Australian historian (1886-1980)

Edwin James Semmens, MBE was the Principal of the Victorian School of Forestry (VSF) at Creswick, Victoria, Australia for 23 years from 1928 to 1951; a local historian and a community leader.

Edwin was born on 20 January 1886 at the small Gippsland township of Toongabbie in eastern Victoria, as the eldest of nine children of Josiah Semmens, and his wife Agnes, née Veitch.

His father Josiah, worked as an Inspector of Forests in the Lands Department at the time and the family moved at some stage to Maryborough in northwest Victoria where Edwin attended elementary school and later the nearby Bendigo School of Mines.

Edwin started his career as a primary school teacher in 1902 and attended the Melbourne Teachers College. During 1925, he undertook more part-time study at the University of Melbourne towards a Bachelor of Science where he won the prestigious Godfrey Howitt prize with exhibitions in botany and zoology.

Later in 1927, while teaching at Shepparton High School, he was invited by the Forests Commission Victoria to become Principal of the Victorian School of Forestry at Creswick when the institution was going through a difficult period and was in danger of closing.

== Principal of the Victorian School of Forestry 1928-1951 ==
Known fondly to his students as E.J. or Teddo, he immediately introduced a new and broad curriculum of subjects and set high personal standards. The academic rigour of the course was ensured by a Board of Examiners headed by the Professor of Botany at the University of Melbourne, Professor Alfred James Ewart (1872–1937). Semmens had studied under Ewart at University and its believed that Ewart put Semmens name forward to the Forests Commission as candidate for Principal of VSF in 1927. Semmens also enjoyed strong support from the Chairman of the Forests Commission, Alfred Vernon Galbraith after the acrimonious split between Victoria and the Australian Forestry School in Canberra in 1930.

E.J generously made himself available to guide his pupil's study and sporting habits and also cultivate their diverse interests.

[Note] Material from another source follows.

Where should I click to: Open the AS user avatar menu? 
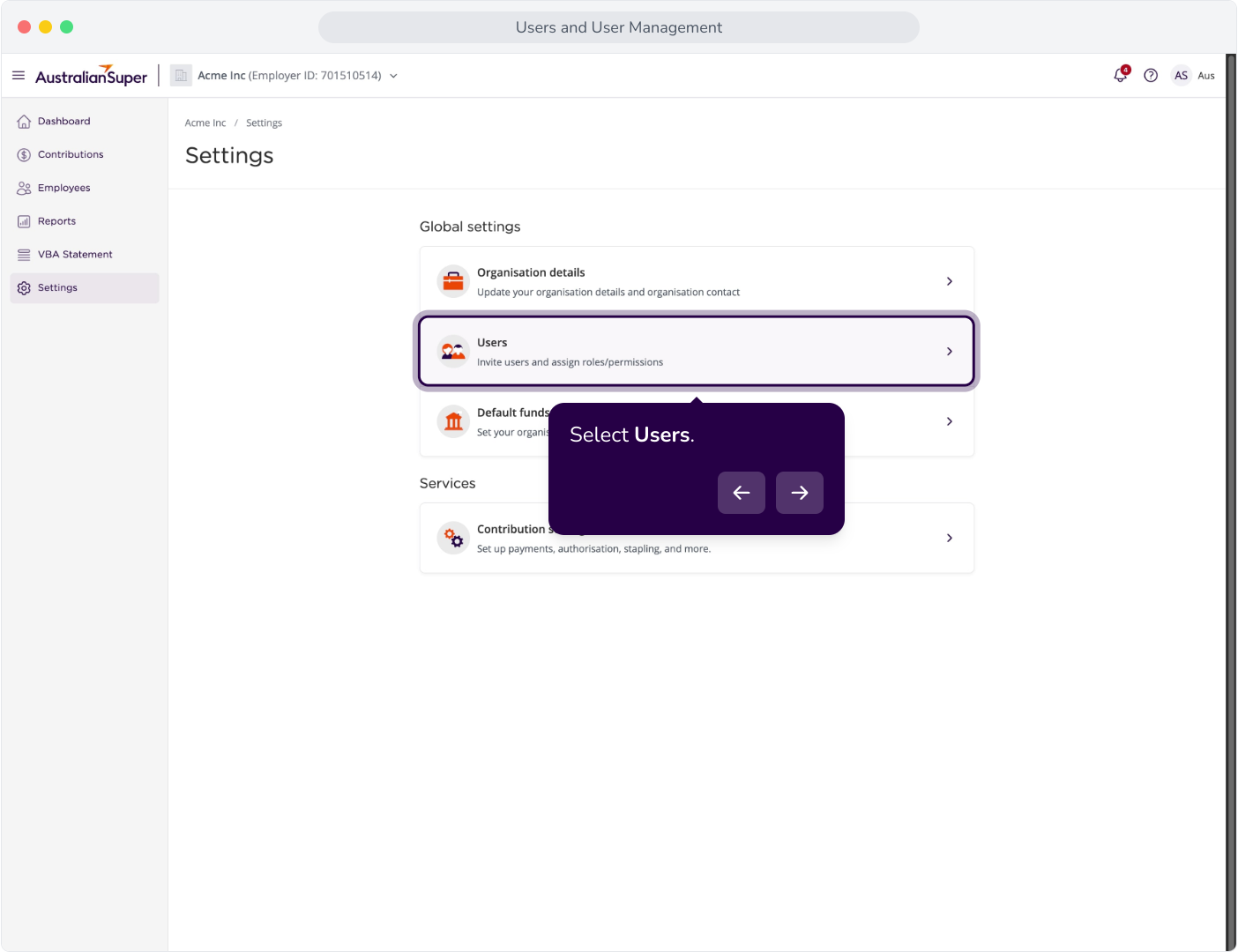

Many of his students later established themselves as notable leaders with the Forests Commission after graduating from VSF. Two students, James Hamlin Willis, and Richard Bond became outstanding botanists, while many others established prominent careers within the National Parks Service, Fisheries and Wildlife, Soil Conservation Authority, teaching at tertiary institutions or the private forestry sector. Some like Alfred John Leslie became truly international foresters.

An active field-botanist himself, Semmens accumulated a large and valuable collection of plant specimens and personal sketches for the expanding school herbarium, and was elected a Fellow honoris causa of the prestigious Linnean Society of London (FLS) in 1935 for his work. He also conducted research into the composition of eucalyptus oils. His steam kilns are part the University of Melbourne museum collection at Creswick.

Semmens retired after 23 years as Principal of the Victorian School of Forestry at the end of 1951, aged 65 . Francis (Frank) Robert Moulds then replaced Semmens as the Principal until the end of 1956.

== Local historian and community leader ==
During the 1940s and 50s, Semmens collected an eclectic range of materials relating to his local region. He later donated some of his collection of early documents, photos, paintings and artefacts to the Creswick museum which he helped establish, but the bulk of his collection was bequeathed to the University of Melbourne Archives. The collection has been described as "one of the most important collections of local history source material assembled in Australia".

Semmens was active in his local community, working not only to establish the fledgling Creswick Museum, but presiding over the Creswick District Hospital between 1948 and 1951, as well as serving 24 years as a councillor of the Shire of Creswick (1951–75), with a stint at Shire President in 1956.

On 8 June 1968, Edwin James Semmens was honoured in the Queen's Birthday List with a Member of the Order of the British Empire (MBE) for services to local government.

Later in 1977, in recognition of his outstanding and lasting legacy to forestry and local history, the University of Melbourne conferred a Doctorate of Forest Science honoris causa. A new accommodation block at the forestry school was named in his honour.

He died on 31 December 1980, aged 92.